1965 All-Ireland Under-21 Hurling Championship Final
- Event: 1965 All-Ireland Under-21 Hurling Championship
| Wexford | Tipperary |
| 3-7 | 1-4 |
- Venue: Nowlan Park, Kilkenny
- Referee: Jimmy Duggan (Galway)
- Weather: Rain

= 1965 All-Ireland Under-21 Hurling Championship final =

The 1965 All-Ireland Under-21 Hurling Championship final was a hurling match that was played to determine the winners of the 1965 All-Ireland Under-21 Hurling Championship, the second season of the All-Ireland Under-21 Hurling Championship, a tournament organised by the Gaelic Athletic Association for the champion teams of the four provinces of Ireland. The final was contested by Wexford of Leinster and Tipperary of Munster, with Wexford winning by 3-7 to 1-4.

The All-Ireland final between Wexford and Tipperary was the second championship meeting between the two teams. Both sides were appearing in their second consecutive All-Ireland final with Tipperary hoping to retain the title.

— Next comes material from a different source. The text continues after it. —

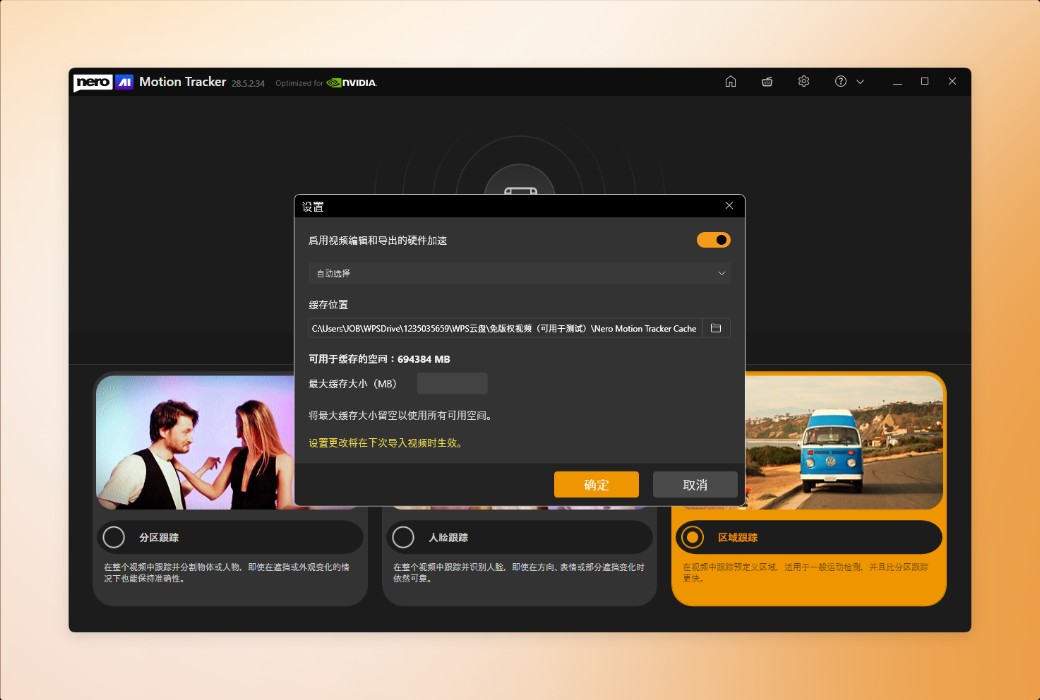Open Settings via the gear icon
Viewport: 1040px width, 700px height.
click(x=803, y=81)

Wexford adapted better to the appalling weather conditions and nullified the threat of Michael "Babs" Keating. His only contribution over the hour was a goal from a 40-yards free. The Wexford defence of Dan Quigley, Willie O'Neill, Vinny Staples and Willie Murphy were standout players in the 3-7 to 1-4 victory.

Wexford's All-Ireland victory was their first. As of 2015 it remains their only All-Ireland title in the under-21 grade.

==Match==

===Details===
12 September 1965
Wexford 3-7 - 1-4 Tipperary
  Wexford: C. Dowdall 1-2, T. Doran 1-2, J. Berry 1-1, T Maher 0-2.
  Tipperary: M. Keating 1-0, P. Ryan 0-1, A Brennan 0-1, P. J. Ryan 0-1, G. Quinlan 0-1.